## Raw data
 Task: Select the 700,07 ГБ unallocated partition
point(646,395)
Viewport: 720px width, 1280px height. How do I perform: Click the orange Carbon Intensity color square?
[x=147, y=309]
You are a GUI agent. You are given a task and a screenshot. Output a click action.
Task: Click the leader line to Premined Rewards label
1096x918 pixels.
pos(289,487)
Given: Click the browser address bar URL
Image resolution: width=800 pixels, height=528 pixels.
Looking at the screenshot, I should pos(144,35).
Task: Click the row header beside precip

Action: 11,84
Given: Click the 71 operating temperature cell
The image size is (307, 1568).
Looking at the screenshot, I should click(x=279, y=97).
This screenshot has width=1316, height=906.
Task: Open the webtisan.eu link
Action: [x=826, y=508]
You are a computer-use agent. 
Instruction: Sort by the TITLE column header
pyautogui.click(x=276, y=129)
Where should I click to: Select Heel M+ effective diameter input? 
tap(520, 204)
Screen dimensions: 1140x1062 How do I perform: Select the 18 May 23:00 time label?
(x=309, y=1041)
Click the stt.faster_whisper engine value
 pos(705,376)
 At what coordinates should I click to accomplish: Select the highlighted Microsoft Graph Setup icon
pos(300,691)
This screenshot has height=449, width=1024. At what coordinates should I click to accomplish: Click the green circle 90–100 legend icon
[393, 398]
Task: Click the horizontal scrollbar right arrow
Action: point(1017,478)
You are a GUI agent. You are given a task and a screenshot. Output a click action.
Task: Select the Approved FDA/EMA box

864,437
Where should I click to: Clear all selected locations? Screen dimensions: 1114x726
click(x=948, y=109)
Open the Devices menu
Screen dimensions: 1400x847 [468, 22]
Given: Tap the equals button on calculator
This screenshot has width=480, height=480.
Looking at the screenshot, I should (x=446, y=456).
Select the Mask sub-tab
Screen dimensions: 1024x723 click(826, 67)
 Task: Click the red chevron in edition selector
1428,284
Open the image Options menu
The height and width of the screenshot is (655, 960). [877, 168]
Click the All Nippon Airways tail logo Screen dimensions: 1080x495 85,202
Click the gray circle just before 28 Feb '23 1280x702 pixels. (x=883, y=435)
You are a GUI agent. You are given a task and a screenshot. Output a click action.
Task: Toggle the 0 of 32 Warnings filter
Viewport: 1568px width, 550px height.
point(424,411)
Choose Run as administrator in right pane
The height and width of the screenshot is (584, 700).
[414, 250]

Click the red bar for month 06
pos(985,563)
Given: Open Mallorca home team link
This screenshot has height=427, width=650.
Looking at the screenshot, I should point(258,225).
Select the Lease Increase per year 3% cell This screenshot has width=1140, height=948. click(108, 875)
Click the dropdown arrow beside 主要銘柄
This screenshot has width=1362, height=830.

## What you are asked to do
The answer should hold the lines from the one containing "Open the Devices menu" through the end of the entries above, set down exactly, with both ends included.

## Your solution
Open the Devices menu
Screen dimensions: 1400x847 [468, 22]
Given: Tap the equals button on calculator
This screenshot has width=480, height=480.
Looking at the screenshot, I should (x=446, y=456).
Select the Mask sub-tab
Screen dimensions: 1024x723 click(826, 67)
 Task: Click the red chevron in edition selector
1428,284
Open the image Options menu
The height and width of the screenshot is (655, 960). [877, 168]
Click the All Nippon Airways tail logo Screen dimensions: 1080x495 85,202
Click the gray circle just before 28 Feb '23 1280x702 pixels. (x=883, y=435)
You are a GUI agent. You are given a task and a screenshot. Output a click action.
Task: Toggle the 0 of 32 Warnings filter
Viewport: 1568px width, 550px height.
point(424,411)
Choose Run as administrator in right pane
The height and width of the screenshot is (584, 700).
[414, 250]

Click the red bar for month 06
pos(985,563)
Given: Open Mallorca home team link
This screenshot has height=427, width=650.
Looking at the screenshot, I should point(258,225).
Select the Lease Increase per year 3% cell This screenshot has width=1140, height=948. click(108, 875)
Click the dropdown arrow beside 主要銘柄
This screenshot has width=1362, height=830.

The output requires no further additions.